Retirement claims tick up, but OPM continues cutting backlog

The Office of Personnel Management received more claims than expected last month, but for the third month in a row processed more claims than it expected to. OP...

Federal retirement claims ticked slightly upward in July. But the Office of Personnel Management for the third month in a row processed more claims than anticipated and continued cutting back on a longstanding backlog of claims.

Data for July, released by OPM, show the agency received 8,660 claims last month. OPM anticipated receiving 8,400. Additionally, the agency processed more than 12,300 retirement claims last month, well above its goal of processing 11,500 claims.

July was the first time since April that OPM received more claims than planned for.

OPM has mostly met its processing benchmarks since January, falling short of its goal in only one month so far this year. That steady progress has allowed the agency to continue cutting back on a backlogged inventory of claims that has long plagued the agency.

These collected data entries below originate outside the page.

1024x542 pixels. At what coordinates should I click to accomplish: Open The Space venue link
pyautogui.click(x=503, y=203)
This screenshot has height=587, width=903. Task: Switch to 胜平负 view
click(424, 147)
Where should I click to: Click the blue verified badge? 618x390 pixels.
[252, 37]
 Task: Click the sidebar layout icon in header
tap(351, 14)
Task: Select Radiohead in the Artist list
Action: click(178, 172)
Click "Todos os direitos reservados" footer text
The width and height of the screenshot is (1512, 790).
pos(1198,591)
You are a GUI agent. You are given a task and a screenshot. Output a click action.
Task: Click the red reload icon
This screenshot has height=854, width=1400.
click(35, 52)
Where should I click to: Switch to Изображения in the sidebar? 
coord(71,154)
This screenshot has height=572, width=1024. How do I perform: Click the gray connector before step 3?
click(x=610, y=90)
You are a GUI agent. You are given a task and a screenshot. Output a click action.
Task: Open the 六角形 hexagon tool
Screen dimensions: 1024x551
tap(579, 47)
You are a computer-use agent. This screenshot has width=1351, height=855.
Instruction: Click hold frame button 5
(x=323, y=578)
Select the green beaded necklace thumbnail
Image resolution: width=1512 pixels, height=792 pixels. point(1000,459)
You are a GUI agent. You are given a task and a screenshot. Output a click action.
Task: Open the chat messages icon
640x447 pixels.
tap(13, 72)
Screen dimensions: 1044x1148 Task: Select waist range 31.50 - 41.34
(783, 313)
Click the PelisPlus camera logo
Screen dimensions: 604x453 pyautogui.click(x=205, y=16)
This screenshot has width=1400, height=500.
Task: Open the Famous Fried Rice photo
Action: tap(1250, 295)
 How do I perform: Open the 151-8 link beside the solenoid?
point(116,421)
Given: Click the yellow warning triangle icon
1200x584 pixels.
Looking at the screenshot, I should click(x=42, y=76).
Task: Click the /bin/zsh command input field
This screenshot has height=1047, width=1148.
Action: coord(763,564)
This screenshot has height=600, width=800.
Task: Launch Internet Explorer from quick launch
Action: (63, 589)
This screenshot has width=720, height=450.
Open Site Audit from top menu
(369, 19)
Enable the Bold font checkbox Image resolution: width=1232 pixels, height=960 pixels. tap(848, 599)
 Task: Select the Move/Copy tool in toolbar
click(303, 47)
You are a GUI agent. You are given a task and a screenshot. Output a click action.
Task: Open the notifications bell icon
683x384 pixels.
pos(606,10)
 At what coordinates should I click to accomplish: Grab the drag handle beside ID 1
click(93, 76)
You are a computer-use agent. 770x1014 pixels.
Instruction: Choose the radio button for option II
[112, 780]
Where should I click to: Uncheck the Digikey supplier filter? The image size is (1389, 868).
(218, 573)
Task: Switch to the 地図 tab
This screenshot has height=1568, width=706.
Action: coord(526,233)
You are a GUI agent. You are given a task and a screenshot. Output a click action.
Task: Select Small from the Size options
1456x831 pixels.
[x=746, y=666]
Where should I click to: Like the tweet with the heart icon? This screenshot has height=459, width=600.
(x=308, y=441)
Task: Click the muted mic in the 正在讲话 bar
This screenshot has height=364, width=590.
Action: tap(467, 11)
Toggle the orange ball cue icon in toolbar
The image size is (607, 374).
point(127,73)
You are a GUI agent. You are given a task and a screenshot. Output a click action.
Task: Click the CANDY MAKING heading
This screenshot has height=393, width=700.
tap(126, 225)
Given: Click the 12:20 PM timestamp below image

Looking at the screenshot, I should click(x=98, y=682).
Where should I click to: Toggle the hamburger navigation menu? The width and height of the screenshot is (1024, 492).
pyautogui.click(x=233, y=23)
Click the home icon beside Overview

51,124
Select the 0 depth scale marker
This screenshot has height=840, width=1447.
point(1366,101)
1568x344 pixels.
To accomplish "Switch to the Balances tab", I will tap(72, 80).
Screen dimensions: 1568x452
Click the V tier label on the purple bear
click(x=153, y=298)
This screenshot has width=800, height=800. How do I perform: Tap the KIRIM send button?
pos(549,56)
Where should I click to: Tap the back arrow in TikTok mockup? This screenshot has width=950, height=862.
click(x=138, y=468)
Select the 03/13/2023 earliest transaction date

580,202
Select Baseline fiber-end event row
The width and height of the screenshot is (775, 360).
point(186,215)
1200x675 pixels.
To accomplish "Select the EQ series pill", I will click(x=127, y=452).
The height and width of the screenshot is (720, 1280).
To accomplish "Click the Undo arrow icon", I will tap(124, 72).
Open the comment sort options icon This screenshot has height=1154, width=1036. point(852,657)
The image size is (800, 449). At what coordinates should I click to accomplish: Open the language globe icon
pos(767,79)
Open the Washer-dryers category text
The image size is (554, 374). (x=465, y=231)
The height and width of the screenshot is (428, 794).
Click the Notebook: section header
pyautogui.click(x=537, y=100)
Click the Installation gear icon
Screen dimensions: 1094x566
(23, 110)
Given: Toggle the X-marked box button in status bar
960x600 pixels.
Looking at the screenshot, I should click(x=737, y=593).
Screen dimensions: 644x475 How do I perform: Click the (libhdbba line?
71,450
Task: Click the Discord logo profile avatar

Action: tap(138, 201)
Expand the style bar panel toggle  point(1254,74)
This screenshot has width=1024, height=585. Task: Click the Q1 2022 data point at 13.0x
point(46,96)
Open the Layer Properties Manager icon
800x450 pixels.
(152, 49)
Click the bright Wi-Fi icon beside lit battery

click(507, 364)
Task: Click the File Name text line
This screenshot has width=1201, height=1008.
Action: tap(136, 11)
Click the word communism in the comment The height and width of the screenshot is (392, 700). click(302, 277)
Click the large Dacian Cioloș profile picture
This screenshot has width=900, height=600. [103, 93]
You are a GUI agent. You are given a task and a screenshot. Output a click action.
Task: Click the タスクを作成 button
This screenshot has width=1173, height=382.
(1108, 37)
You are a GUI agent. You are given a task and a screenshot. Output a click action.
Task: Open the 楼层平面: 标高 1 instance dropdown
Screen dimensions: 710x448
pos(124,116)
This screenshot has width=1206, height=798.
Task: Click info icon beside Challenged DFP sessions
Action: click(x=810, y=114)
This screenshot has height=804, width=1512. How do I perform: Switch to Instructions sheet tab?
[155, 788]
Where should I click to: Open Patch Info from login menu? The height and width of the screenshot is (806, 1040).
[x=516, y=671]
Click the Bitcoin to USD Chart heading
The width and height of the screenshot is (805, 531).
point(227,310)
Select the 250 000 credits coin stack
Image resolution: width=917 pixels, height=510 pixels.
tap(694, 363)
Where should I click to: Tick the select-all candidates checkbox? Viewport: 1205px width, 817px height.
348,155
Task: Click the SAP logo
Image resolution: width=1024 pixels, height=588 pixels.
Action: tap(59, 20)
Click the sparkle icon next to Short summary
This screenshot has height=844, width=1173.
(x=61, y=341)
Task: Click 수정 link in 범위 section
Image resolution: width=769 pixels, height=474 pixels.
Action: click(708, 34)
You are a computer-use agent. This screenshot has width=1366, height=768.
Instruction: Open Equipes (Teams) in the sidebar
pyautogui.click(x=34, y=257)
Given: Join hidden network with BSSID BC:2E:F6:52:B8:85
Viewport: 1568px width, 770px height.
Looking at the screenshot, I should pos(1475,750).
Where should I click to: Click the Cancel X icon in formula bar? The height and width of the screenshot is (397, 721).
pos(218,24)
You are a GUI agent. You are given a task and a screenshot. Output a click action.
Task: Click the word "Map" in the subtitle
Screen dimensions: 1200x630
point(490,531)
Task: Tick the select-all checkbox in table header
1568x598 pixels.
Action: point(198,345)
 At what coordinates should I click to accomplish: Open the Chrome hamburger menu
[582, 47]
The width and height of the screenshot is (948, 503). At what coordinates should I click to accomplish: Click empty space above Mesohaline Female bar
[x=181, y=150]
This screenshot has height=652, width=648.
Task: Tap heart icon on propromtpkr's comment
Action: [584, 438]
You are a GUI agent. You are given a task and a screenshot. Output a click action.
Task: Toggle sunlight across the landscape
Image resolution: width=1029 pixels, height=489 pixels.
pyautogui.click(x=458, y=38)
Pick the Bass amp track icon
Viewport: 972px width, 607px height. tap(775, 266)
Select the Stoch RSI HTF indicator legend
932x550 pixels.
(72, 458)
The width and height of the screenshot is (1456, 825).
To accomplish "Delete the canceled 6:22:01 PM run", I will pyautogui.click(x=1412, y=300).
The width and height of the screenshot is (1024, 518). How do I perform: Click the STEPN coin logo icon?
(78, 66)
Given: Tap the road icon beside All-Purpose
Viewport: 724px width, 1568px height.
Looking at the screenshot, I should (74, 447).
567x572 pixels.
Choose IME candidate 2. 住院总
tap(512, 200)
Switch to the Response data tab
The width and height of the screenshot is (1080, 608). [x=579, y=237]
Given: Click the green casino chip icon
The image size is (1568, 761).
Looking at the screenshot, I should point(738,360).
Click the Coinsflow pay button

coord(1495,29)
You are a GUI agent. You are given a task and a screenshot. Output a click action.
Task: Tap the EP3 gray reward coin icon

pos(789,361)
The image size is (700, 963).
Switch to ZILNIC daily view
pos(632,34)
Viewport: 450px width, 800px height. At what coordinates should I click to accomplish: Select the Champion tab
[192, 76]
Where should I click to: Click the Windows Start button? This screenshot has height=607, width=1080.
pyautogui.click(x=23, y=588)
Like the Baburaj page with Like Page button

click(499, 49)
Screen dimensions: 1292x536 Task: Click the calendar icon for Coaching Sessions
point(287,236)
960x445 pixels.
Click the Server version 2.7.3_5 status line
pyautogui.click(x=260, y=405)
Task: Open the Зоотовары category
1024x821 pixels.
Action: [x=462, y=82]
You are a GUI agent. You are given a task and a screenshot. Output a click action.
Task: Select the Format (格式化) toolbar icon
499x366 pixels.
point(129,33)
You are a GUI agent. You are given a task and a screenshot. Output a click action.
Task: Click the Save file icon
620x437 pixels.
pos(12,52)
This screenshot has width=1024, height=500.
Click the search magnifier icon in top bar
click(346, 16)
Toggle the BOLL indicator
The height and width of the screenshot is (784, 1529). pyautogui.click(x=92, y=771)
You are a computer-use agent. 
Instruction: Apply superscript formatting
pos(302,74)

At 44,679 claims, there are now fewer retirement claims stuck in the backlog than there were in December 2011, when OPM began tracking them as part of a new push to eliminate the logjam. The agency was hit by a wave of incoming retirement requests in January — typical for the beginning of the year — which inflated the backlog in the early months of 2012.

Overall, the claims backlog has fallen by more than 16,400 claims since January — a nearly 27 percent decrease from January.

OPM expects to receive about 8,000 claims in August and plans to process 11,500.